WHAT TO PRODUCE: Copy word for word everything from the line containing "You are a GUI" down to the line containing "Action: pyautogui.click(x=992, y=491)", with both of those lines included.

ROWS:

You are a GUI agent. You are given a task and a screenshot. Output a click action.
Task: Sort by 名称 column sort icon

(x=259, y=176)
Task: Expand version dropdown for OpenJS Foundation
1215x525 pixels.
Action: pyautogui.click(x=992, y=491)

...

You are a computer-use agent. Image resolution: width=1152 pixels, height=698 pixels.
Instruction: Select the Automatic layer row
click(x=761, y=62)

WRITTEN ANSWER:
You are a GUI agent. You are given a task and a screenshot. Output a click action.
Task: Sort by 名称 column sort icon

(x=259, y=176)
Task: Expand version dropdown for OpenJS Foundation
1215x525 pixels.
Action: pyautogui.click(x=992, y=491)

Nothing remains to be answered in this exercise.